Fenerbahçe'nin kadro yapısına en uygun sistemin 4-2-3-1 olduğunu geçen sene de birkaç defa yazmıştık. Sebeplerin başında Alex'in varlığı geliyor. Çok geriye geldiğinde de çok ileri çekildiğinde de verimli bölgesinden uzaklaşıyor ve oyun içinde kayboluyor. Tipik bir 10 numara oyuncusu ve tam olarak klasik bir oyun kurucunun durduğu yerde duruyor. Bu durum ondan başka iki forvetle oynamamızı imkansız kılıyor, tek forvet ve gerisinde bir oyun kurucu orta saha ile Fenerbahçe'ye en uygun sistem de 4-2-3-1 haline geliyor.

Dün Dünya kupalarında başarılı olan 4-2-3-1'lerden bahsederken İspanya'yı Barcelona iskeleti ve oyun yapısı nedeniyle ayrı bir yere koyduk. Fenerbahçe'nin kadrosu nedeniyle İspanya tarzında bir oyun oynaması pek mümkün görünmüyor. Bunun en temel sebebini şu ana kadar Avrupa Kupası elemerinde oynanan 3 maçta gördük; pres karşısında direnebilen oyuncularımız yok. İspanya tarzı bol paslı ve sabırlı oyun içinse hem sürekli pres yapan hem prese karşı koyabilecek teknik yeterliliğe sahip "yeterince" oyuncunuz olması gerekiyor. Fenerbahçe'de bu sayı zorlasak ikiyi buluyor, o yüzden çok mümkün görünmüyor.

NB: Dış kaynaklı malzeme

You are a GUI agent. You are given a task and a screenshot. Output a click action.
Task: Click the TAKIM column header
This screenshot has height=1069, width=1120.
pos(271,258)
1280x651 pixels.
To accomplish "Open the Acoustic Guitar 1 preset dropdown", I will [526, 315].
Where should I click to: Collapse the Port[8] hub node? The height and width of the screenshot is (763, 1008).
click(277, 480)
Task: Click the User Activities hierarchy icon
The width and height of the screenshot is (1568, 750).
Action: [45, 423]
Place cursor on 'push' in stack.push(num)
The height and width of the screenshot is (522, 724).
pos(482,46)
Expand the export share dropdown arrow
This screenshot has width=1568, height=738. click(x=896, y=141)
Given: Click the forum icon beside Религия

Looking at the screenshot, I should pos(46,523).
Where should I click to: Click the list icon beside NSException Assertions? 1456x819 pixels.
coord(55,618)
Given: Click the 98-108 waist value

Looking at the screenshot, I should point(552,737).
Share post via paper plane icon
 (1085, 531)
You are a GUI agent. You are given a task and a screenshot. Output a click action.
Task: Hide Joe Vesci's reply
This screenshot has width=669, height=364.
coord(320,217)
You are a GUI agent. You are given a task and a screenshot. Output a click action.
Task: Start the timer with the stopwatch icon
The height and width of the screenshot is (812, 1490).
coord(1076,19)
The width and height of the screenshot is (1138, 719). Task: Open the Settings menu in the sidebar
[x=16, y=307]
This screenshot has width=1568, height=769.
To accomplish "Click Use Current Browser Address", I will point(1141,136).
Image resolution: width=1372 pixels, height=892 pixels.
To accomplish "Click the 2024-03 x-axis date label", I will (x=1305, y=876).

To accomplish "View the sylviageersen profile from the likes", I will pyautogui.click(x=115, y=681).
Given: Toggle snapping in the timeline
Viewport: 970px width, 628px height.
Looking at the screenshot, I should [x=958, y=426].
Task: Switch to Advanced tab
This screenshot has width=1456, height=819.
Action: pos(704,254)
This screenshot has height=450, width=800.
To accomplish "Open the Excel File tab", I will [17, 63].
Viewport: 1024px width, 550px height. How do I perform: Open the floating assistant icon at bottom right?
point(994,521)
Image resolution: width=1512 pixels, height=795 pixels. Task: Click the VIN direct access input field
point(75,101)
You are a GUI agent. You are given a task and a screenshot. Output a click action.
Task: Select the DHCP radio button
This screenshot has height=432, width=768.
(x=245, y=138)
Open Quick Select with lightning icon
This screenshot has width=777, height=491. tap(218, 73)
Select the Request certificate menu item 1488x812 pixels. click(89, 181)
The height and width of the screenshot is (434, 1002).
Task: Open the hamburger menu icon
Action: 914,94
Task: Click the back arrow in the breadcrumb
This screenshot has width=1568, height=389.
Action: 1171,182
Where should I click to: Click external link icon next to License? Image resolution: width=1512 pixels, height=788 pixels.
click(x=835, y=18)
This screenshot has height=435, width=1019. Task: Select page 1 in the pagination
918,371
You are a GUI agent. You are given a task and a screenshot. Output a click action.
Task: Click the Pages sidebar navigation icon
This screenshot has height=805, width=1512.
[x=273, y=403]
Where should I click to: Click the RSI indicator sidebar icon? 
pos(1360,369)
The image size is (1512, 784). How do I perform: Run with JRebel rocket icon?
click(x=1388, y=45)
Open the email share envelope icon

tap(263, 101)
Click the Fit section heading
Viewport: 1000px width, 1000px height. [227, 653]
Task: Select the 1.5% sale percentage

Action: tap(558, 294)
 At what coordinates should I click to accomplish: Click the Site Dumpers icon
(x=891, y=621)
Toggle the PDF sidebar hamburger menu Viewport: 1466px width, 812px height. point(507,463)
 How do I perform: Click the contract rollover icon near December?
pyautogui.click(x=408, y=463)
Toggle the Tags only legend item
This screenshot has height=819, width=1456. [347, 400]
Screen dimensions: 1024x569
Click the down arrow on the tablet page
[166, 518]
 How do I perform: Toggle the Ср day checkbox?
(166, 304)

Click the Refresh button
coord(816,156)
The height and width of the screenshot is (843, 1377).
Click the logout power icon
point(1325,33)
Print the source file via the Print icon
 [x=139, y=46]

Final oynayan Hollanda ve turnuvaya damgasını vuran Almanya'nın 4-2-3-1'lerini şablon olarak kullanmak daha mantıklı görünüyor. Almanya'nın uçtaki 3-1'i Fenerbahçe'nin çok uzun zamandır eksikliğini yaşadığı hücumcu kanat sıkıntısını görmek için iyi bir örnek. Aşağıdaki diziliş Fenerbahçe'nin geçen sezonun ikinci yarısındaki ideal dizilişi oldu


Sezonun son haftalarına kadar Mehmet Topuz ve tüm sezon boyunca Özer orta sahanın kenar oyuncuları gibi oynamaktan fazlasını yapamadılar. Oysa Almanya'nın kadrosu ile benzerliğimiz oyun kurucuların oyunu okuma zekası ve boşlukları değerlendirme kapasiteleri. Almanya'nın kanatlarında çalışkan iki forvet oynarken Fenerbahçe'nin kanatlarında hücum yönlerini göremediğimiz, çalışan ama düz iki orta saha oyuncusu vardı. Fenerbahçe hem hücumda çoğalma sıkıntısı hem de gol bulamama sıkıntısı yaşadı. Mehmet Topuz'un geçen seneki lig performansı 2 asist 1 gol, Özer'in ise 2 asist 2 gol. 4-2-3-1 takımlarında açıkların bazen tek maçta yaptığı katkı bunlar (Mehmet Topuz'un geçen sezon sonu performansının artması ve bu sezona 2 asistle başlaması ümit verici).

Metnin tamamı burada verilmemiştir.